I didn’t try any of the Creme Brulee, as Mrs. Island Miler doesn’t like melon and I was on my own for that item. But she liked it, so that’s good enough for me.
Following your meal, guests are offered a tea service. There are four teas to choose from and you can choose to have it served to you at the tea ceremony bar or your table. We chose the latter and went with our server’s suggestion of wheat tea, which is also known as barley tea or mugi-cha. He said it’s a favorite summertime refreshment, so why the heck not?
And you know what? He was right. The tea, served chilled, had a slightly toasty profile with an undertone of kuromitsu (Japanese black sugar syrup). It was light and refreshing, just what we needed after such a rich meal.

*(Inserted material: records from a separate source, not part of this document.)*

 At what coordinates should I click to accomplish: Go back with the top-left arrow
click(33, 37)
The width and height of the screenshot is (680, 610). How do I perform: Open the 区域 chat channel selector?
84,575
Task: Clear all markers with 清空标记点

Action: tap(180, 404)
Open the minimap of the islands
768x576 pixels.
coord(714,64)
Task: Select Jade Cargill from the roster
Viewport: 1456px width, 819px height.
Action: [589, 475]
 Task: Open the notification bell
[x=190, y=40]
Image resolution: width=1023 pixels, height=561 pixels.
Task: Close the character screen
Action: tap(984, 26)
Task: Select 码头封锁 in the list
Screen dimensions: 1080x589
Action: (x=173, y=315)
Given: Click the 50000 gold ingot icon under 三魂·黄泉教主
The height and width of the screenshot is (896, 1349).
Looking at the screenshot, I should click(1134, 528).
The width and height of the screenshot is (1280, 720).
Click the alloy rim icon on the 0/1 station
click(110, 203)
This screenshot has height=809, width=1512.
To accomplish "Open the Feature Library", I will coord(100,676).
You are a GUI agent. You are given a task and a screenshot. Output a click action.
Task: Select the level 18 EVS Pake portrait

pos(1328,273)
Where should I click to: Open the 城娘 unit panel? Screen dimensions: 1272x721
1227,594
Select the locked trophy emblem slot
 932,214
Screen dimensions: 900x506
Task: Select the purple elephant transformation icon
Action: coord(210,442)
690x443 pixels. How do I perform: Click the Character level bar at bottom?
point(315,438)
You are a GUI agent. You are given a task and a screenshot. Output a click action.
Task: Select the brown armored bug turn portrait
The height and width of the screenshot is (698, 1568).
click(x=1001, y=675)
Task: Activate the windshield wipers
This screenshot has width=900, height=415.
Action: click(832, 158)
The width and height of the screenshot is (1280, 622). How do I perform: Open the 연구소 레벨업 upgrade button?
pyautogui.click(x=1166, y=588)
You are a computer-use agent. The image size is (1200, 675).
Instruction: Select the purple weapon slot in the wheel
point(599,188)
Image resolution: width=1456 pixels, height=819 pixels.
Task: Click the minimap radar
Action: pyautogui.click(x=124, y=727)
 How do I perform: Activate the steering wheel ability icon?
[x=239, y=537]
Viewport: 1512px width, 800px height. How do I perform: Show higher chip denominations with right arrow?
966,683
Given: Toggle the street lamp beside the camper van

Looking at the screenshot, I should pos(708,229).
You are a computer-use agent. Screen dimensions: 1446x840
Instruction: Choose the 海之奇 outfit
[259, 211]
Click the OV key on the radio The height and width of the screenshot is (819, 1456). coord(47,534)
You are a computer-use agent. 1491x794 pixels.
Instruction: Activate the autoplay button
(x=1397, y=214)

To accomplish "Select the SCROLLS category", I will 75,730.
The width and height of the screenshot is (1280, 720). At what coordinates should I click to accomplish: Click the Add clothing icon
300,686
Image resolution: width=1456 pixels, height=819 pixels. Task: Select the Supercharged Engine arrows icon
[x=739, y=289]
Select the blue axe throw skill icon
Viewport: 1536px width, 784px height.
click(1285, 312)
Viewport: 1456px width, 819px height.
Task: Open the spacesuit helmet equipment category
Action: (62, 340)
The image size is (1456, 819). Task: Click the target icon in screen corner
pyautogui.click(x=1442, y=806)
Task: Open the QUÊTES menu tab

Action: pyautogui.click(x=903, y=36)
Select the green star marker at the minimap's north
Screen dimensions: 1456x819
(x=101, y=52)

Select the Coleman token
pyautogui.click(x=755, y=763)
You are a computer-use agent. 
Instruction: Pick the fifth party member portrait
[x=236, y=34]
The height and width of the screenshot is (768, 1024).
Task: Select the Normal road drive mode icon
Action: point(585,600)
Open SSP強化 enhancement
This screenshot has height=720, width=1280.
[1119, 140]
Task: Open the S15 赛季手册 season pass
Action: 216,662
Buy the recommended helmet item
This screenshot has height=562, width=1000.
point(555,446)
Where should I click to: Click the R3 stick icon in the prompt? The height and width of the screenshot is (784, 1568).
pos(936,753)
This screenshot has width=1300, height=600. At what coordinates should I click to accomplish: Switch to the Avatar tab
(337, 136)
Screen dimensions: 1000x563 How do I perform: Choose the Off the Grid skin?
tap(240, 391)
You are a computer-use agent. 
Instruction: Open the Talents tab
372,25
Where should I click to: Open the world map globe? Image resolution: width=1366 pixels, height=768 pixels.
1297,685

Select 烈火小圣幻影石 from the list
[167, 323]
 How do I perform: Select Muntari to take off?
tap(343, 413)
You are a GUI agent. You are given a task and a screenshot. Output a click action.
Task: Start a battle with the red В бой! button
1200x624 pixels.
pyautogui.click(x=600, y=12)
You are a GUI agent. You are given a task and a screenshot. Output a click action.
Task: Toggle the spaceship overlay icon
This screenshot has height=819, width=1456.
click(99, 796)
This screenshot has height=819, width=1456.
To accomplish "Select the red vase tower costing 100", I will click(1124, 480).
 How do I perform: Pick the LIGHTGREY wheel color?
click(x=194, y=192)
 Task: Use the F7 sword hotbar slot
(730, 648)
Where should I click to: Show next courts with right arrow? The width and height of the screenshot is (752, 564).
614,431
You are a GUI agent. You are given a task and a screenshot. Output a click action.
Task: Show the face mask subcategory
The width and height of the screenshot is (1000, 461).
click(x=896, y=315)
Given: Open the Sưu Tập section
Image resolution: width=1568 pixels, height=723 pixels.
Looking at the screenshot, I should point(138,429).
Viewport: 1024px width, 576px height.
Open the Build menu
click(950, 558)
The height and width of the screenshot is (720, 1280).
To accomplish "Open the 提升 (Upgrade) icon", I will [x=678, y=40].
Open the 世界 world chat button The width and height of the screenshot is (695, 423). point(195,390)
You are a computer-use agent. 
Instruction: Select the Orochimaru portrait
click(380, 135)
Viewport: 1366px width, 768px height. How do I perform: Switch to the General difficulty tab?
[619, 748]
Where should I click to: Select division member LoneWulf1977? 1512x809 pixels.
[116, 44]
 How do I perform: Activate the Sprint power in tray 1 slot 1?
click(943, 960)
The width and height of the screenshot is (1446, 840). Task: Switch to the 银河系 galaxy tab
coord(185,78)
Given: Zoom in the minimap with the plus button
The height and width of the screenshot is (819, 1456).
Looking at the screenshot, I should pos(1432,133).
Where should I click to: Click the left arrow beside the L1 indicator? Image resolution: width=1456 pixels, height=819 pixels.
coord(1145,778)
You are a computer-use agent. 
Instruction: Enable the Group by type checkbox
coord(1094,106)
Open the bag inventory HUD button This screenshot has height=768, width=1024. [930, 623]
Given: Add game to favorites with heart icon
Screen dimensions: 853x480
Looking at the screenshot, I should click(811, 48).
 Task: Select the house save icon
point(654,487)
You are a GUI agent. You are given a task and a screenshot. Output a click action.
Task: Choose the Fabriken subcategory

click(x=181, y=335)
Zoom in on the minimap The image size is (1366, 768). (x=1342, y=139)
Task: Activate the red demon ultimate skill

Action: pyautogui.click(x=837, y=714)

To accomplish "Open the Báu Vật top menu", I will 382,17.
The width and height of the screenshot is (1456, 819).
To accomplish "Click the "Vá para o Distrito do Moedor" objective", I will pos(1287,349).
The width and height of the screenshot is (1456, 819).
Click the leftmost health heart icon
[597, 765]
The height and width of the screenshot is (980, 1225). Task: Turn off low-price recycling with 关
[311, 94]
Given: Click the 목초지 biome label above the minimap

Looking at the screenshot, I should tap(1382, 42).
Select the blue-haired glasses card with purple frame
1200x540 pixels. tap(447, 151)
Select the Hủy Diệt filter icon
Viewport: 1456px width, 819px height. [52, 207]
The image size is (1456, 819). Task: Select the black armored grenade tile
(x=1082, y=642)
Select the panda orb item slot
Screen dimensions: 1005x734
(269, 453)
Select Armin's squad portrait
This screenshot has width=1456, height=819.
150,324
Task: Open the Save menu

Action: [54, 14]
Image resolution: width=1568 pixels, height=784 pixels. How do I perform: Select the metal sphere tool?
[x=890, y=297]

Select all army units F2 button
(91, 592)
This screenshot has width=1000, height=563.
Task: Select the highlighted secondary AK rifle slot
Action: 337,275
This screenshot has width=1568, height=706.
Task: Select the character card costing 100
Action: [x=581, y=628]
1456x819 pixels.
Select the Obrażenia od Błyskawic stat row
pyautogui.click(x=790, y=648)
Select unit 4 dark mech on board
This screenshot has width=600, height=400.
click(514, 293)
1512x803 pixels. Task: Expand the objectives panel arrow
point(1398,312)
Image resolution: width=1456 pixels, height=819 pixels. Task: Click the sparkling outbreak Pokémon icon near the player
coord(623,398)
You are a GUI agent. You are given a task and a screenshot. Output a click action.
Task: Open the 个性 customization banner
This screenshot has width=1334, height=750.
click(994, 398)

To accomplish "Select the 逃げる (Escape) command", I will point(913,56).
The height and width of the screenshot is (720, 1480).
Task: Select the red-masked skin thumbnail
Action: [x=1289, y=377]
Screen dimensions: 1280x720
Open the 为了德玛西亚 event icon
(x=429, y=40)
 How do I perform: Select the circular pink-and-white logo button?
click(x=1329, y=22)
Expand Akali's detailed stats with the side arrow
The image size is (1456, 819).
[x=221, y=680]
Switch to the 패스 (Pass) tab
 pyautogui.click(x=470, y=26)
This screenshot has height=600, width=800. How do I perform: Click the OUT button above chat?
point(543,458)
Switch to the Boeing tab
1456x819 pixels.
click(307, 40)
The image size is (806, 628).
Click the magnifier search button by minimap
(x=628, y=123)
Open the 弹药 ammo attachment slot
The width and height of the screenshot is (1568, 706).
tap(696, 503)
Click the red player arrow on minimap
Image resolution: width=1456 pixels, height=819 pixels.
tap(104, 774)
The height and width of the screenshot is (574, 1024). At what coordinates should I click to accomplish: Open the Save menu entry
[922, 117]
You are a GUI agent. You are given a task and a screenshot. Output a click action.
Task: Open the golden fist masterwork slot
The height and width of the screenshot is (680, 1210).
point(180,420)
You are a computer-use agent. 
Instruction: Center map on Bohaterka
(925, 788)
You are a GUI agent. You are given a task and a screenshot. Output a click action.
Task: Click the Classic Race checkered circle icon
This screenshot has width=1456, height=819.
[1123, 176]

Yamada Chikara Honolulu, Final Thoughts
Our overall experience at Yamada Chikara was a pleasant one with superb service in a pleasant atmosphere. However, the dishes are hit or miss, which is unacceptable at this level of spending. As a result, I’d much prefer to go someplace like PAI Honolulu, Senia, or Chef Mavro, all of which are consistently fantastic. But, Yamada Chikara does add another option in the richening tapestry that is Hawaii’s diversifying dining scene. Especially since we don’t have any molecular gastronomy restaurants at the moment. However, Yamada Chikara misses the mark in that regard and is something I hope they’ll improve on in the future.